** Opening THE DATA block **

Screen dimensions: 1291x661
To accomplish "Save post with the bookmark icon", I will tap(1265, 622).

** Closing THE DATA block **
** Opening THE DATA block **

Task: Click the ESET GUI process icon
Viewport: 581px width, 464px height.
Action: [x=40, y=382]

** Closing THE DATA block **

**TASK DESCRIPTION:** Gather each line of the records holding the string "icon".

**TASK RESULT:**
To accomplish "Save post with the bookmark icon", I will tap(1265, 622).
Task: Click the ESET GUI process icon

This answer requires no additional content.